One thing I find interesting with stamps is that often the high denominations are cheaper to buy overseas than they are in the country of origin. Why is that? Because the stamps are used for international mail. The local letter rate is $1 for a standard letter or $2 for a large letter/fastpost standard letter but the international rate is $2.70. If I tried to find a used $2.70 stamp over here I would find it pretty difficult, but I daresay they would be easier to come across in the UK, USA, etc. Conversely the high denomination USA and UK stamps are reasonably common over here.
Stamps never interested me until five years ago. My mother had bought her childhood home from her father. She mailed me a birthday card using old unused stamps she found in a junk drawer. I wondered how old those assorted stamps were, so I discovered colnect's stamp catalog.

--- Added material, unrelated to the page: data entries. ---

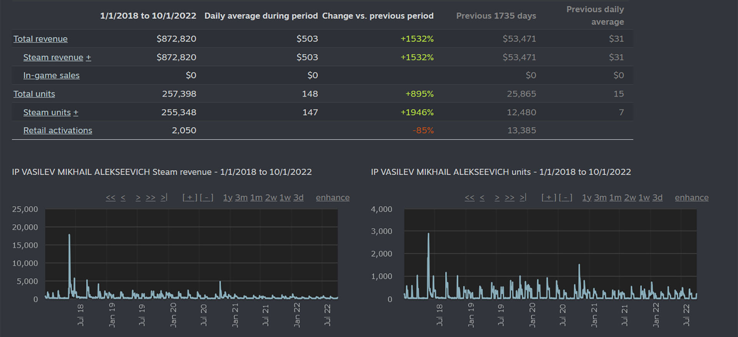738x337 pixels.
Task: Click enhance on the units chart
Action: click(691, 198)
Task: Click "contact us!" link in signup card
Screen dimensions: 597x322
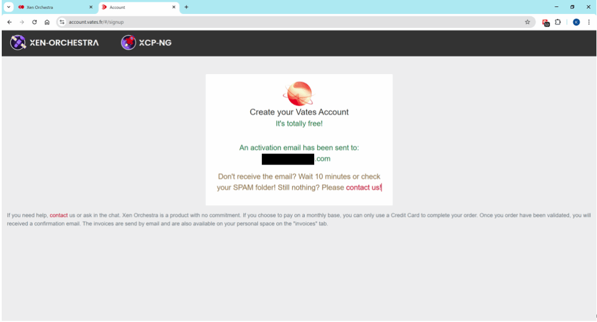Action: (364, 188)
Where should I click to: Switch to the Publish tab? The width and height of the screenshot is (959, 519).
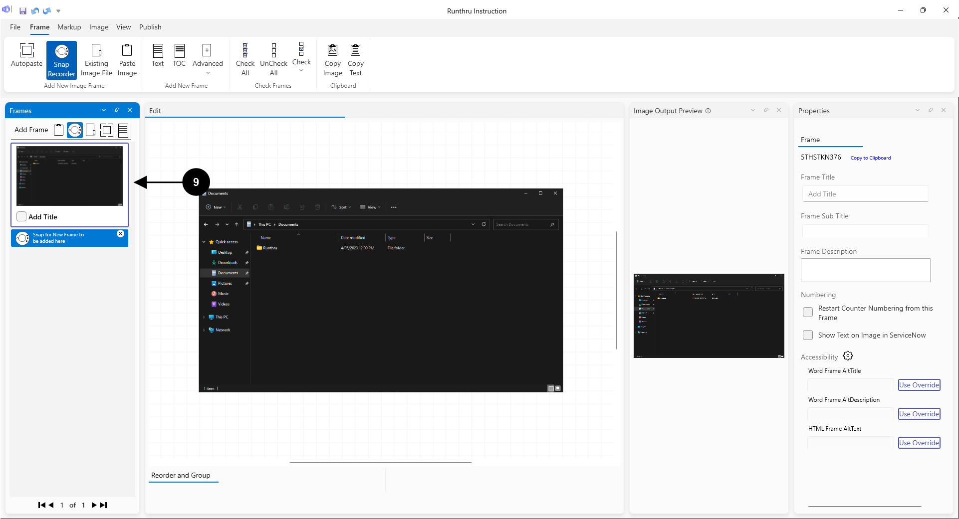(150, 27)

Being unemployed at the time, I then scoured my house for more stamps. My wife's once-vexing habit of saving the envelope of every piece of mail now became a boon. After an afternoon's work, I had 20 years of definitives to start a collection.
Through coin swaps, I started getting stamps from other countries too. This was even cooler!
Nowadays, I clip the stamp off of every envelope I get. I also try to save as much of the postmark too... a cool reminder of the stamp's individual history.
From various sources, I have have about 200 stamps from 40 countries. I slip duplicates into coin swaps. Like Phil, I only collect by type. I just want the art, not the finer details about sheet position, perforation count, watermarks, etc.
If you're in Washington DC, check out the Smithsonian's National Postal Museum. The entire stamp collection is on display, and there's a table of free vintage stamps for visitors!
Now, AOL CDs would be interesting to collect. Who ever bothered to save those? I wish I had...
I used to collect stamps but not any more. I would like to swap my stamps to coins. I have some 20-30.000 stamps from all over the world also some special theme stamps, like flowers, sports, birds.
I've had no issue being interested in coins, playing cards, football cards, and war relics. For some reason I haven't found any interest in stamps other than perhaps collecting 3rd Reich ones. I understand the art can be cool but I find it difficult for me to get interested in them. Collecting anything is a great hobby, especially for kids who will stay out of trouble for it.
What I collect: US, 3rd Reich Germany, Philippines, Ancients, Vatican City, North Korea.